▸ DATA SUPPLIED
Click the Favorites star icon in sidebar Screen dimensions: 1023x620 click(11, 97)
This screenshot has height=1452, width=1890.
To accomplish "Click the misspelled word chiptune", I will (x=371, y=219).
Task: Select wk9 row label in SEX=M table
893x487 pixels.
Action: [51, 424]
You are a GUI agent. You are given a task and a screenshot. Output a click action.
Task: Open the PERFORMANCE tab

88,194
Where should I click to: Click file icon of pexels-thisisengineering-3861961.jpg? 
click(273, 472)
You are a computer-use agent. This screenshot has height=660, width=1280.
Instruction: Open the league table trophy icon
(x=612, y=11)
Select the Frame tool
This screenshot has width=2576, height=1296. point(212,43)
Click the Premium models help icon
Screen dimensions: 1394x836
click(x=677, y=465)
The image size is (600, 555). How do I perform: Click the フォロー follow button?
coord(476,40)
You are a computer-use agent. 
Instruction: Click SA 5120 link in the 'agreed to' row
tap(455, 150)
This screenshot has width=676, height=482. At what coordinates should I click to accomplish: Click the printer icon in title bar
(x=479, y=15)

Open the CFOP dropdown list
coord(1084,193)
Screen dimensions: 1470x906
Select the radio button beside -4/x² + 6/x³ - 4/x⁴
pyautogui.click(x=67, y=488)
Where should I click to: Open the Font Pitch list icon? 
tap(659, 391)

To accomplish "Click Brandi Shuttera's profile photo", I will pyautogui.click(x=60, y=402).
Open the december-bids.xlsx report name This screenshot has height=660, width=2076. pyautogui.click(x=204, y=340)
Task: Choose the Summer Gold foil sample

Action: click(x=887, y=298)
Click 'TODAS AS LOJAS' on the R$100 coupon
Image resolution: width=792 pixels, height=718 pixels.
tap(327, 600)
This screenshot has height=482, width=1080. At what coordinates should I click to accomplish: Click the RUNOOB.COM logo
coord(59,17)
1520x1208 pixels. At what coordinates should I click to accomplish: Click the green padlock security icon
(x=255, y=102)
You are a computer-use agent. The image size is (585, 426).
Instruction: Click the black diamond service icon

▸ TASK STATEMENT
Please convert the material above, from its first line up to and including the line containing "click(x=677, y=465)", into a JSON list of strings with one string per line, omitting blank lines.

▸ RESULT OF THIS TASK
[
  "Click the Favorites star icon in sidebar Screen dimensions: 1023x620 click(11, 97)",
  "This screenshot has height=1452, width=1890.",
  "To accomplish \"Click the misspelled word chiptune\", I will (x=371, y=219).",
  "Task: Select wk9 row label in SEX=M table",
  "893x487 pixels.",
  "Action: [51, 424]",
  "You are a GUI agent. You are given a task and a screenshot. Output a click action.",
  "Task: Open the PERFORMANCE tab",
  "88,194",
  "Where should I click to: Click file icon of pexels-thisisengineering-3861961.jpg? ",
  "click(273, 472)",
  "You are a computer-use agent. This screenshot has height=660, width=1280.",
  "Instruction: Open the league table trophy icon",
  "(x=612, y=11)",
  "Select the Frame tool",
  "This screenshot has width=2576, height=1296. point(212,43)",
  "Click the Premium models help icon",
  "Screen dimensions: 1394x836",
  "click(x=677, y=465)"
]